Tesla has stayed ahead of other automakers worldwide in the innovative development of self-driving vehicles. Tesla models are underscoring the feasibility of autonomous driving through the integration of cutting-edge semiconductor technology, artificial intelligence (AI), machine learning algorithms, and vehicle-to-everything (V2X) communication via internet connectivity. High-performance semiconductors with centralized ECUs are pivotal to Tesla’s systems, enabling the sophisticated AI and machine learning algorithms that drive its autonomous technology. Tesla’s custom-built chips are optimizing power management systems, allowing for real-time sensor data monitoring through internet connectivity. Those powerful unified chips are also featuring advanced cybersecurity measures to protect Tesla’s integrated electronic units from cyber threats. By leveraging state-of-the-art semiconductors, Tesla is gaining a significant competitive edge in the automotive industry, continuously pushing the boundaries of autonomous and electric vehicle advancements.

The Ministry of Economy, Trade and Industry's vision of the 2030s is pushiing major Japanese automakers to advance towards level-5 autonomous driving by enhancing the capabilities of software-defined vehicles (SDVs). This progress will be achieved through collaboration in four key development areas, adopting common specifications to ensure interoperability, thereby saving both costs and time in technological development and research.

First, advancements in semiconductor technology, featuring more powerful and efficient microprocessors, will enhance vehicle connectivity to cloud-based services. This enables electronic control units (ECUs) to manage complex tasks like real-time processing of vast amounts of data, allowing for timely updates, diagnostics, and advanced functionalities such as predictive maintenance and telematics services through AI.

Second, improvements in sensor technology, including cameras, radar, LiDAR, and ultrasonic sensors, are crucial for creating detailed 3-D maps.
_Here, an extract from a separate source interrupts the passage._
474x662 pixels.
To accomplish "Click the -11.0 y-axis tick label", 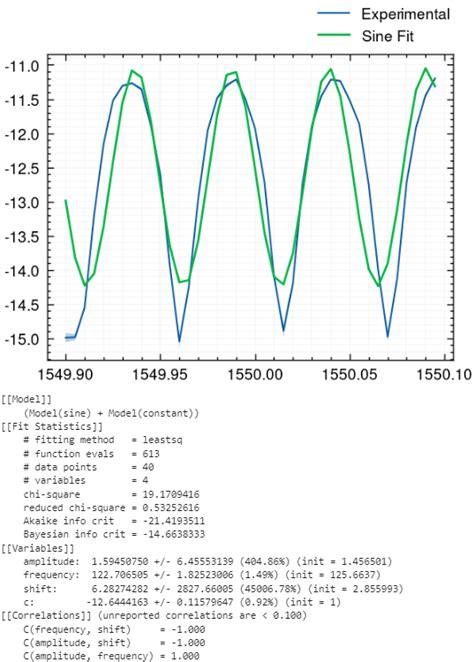I will 22,66.
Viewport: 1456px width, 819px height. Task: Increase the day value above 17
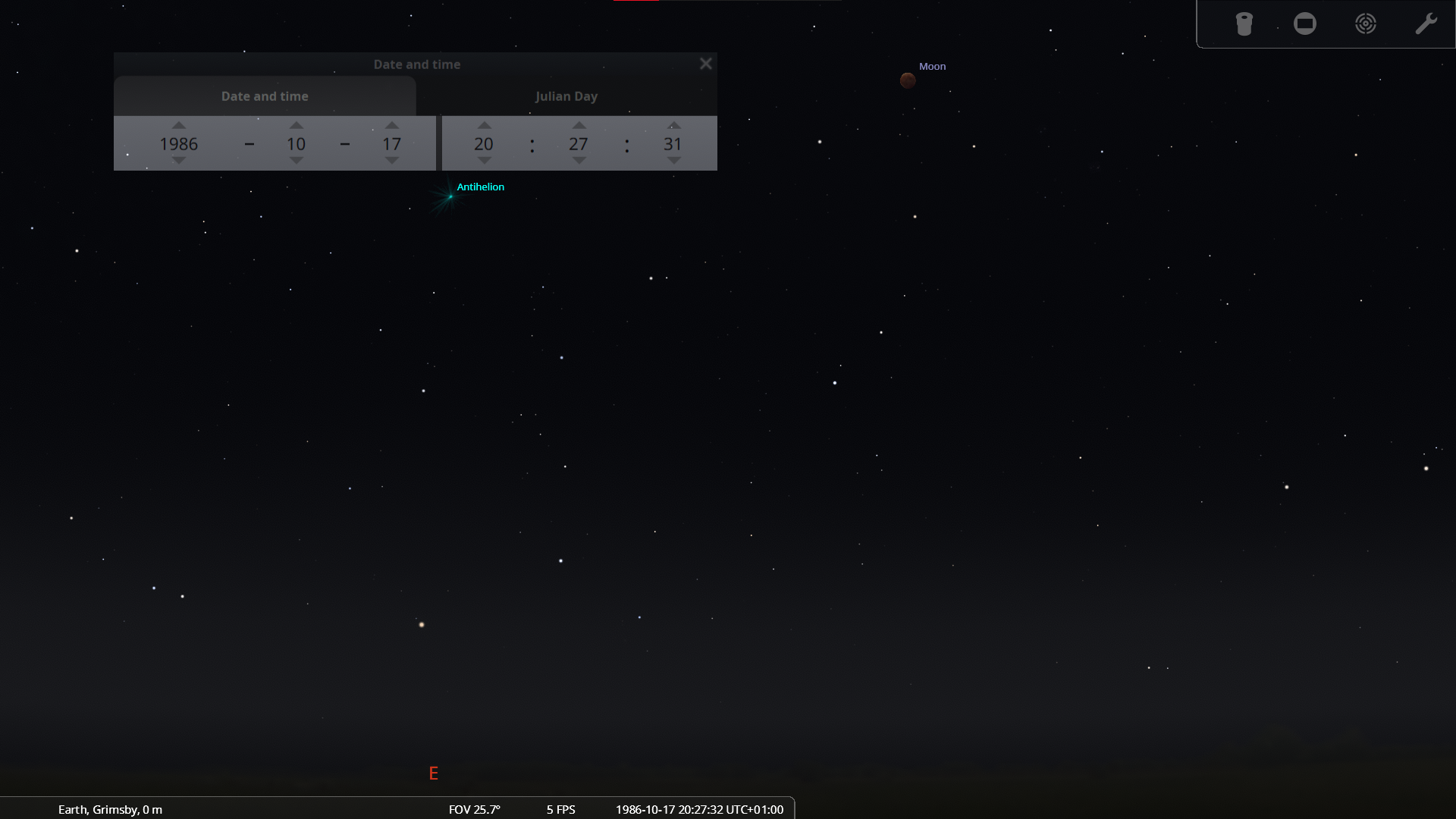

Those maps enable real-time monitoring, providing the immediate responses required for reliable security systems in autonomous driving scenarios.

Third, the development of Application Programming Interfaces (APIs) is essential for ensuring seamless communication and integration between different software components and systems within the vehicle.
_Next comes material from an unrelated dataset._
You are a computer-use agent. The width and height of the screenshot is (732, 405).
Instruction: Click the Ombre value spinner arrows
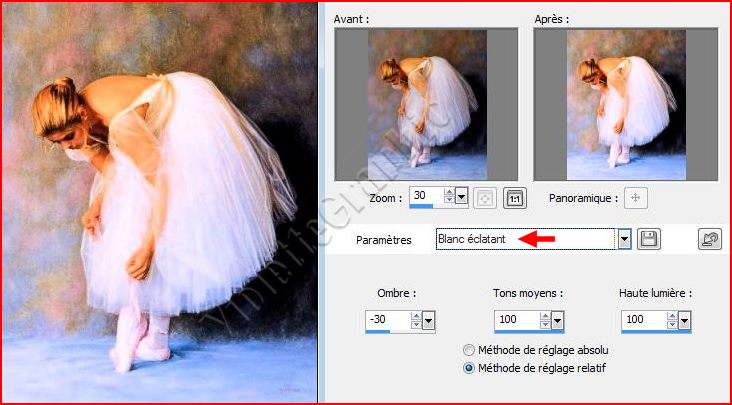416,320
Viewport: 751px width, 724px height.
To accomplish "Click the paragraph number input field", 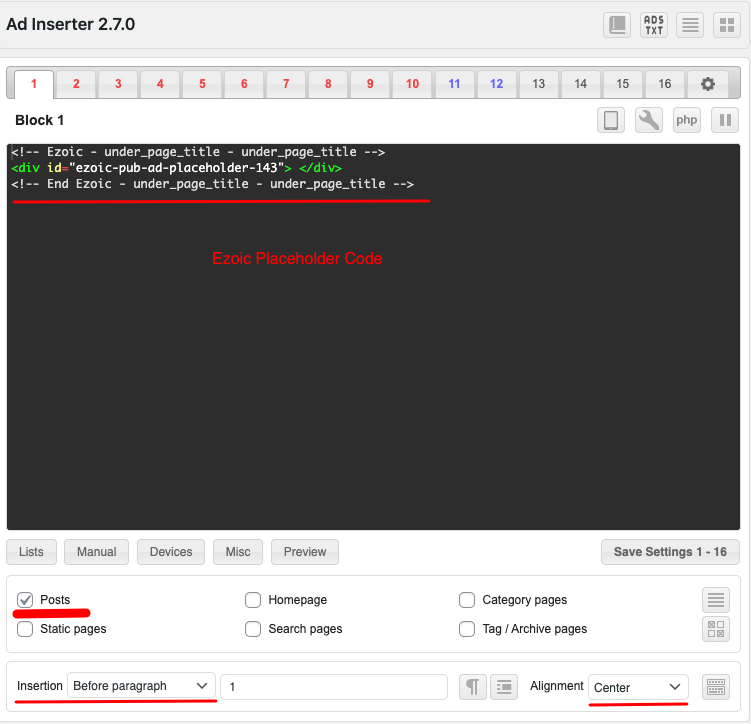I will click(333, 687).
Fourth, robust cybersecurity measures are vital to protect against unauthorized access and data breaches. As SDVs with internet-connected ECUs are vulnerable to cyberattacks, ensuring their security is paramount.
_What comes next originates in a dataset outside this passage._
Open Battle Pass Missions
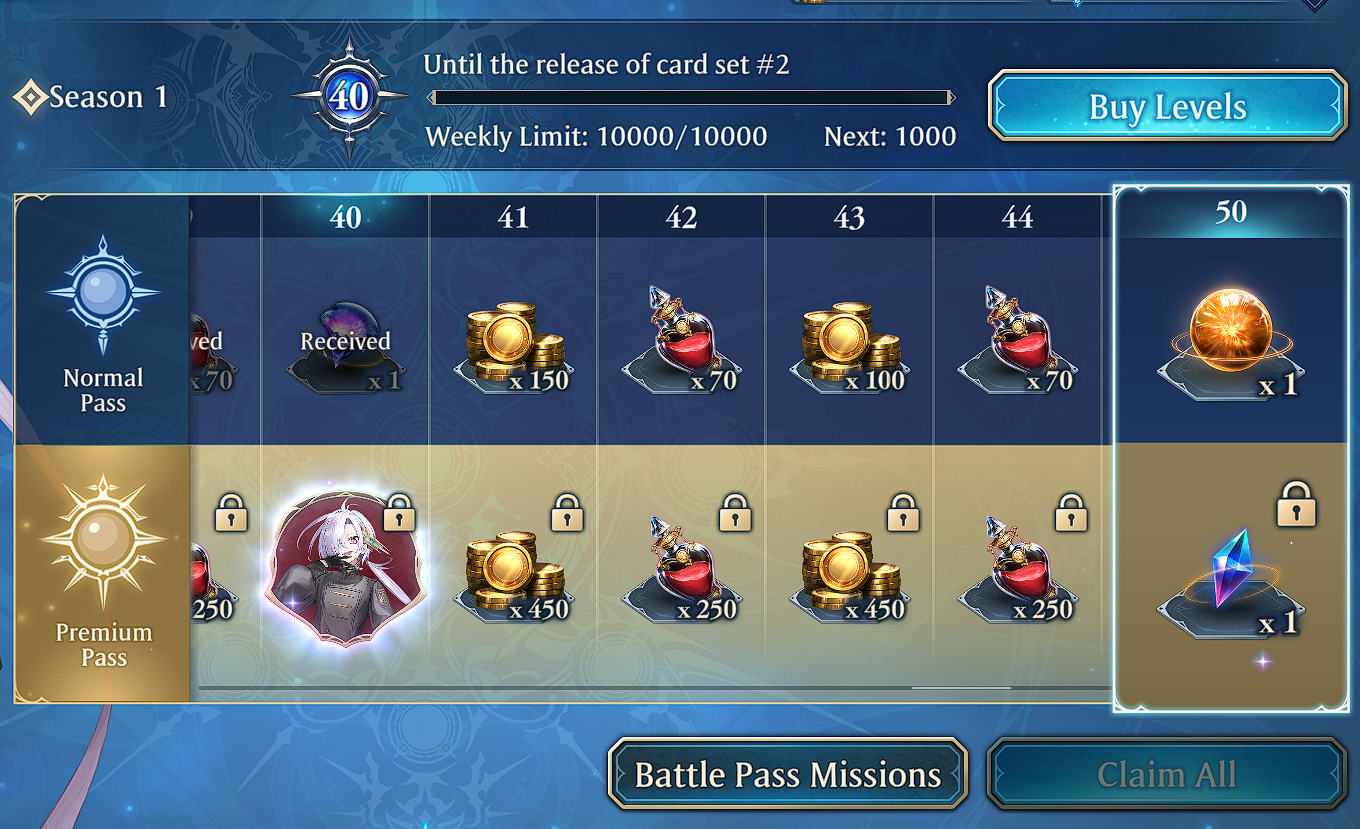The image size is (1360, 829). coord(787,774)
The global adoption of internet-connected software-defined vehicles (SDVs) with autonomous driving capabilities from Japanese brands will paint a promising future for Japanese automakers. Those vehicles, redefined as service-providing platforms rather than mere transportation tools, will drive increased demand for various connected services through smartphone integration. Through connected apps on smartphones, SDVs will cater to ride-sharing, car-sharing, and other mobility services, enabling easy management, tracking, and remote updates. Given the substantial automobile sales that Japanese automakers already enjoy, the sales and updates of mobility service apps embedded in their vehicles are expected to surpass their traditional automobile sales. This transition will position Japanese automakers at the forefront of the evolving landscape of mobility services, leveraging their SDVs as comprehensive service platforms to meet the growing demand for connected services.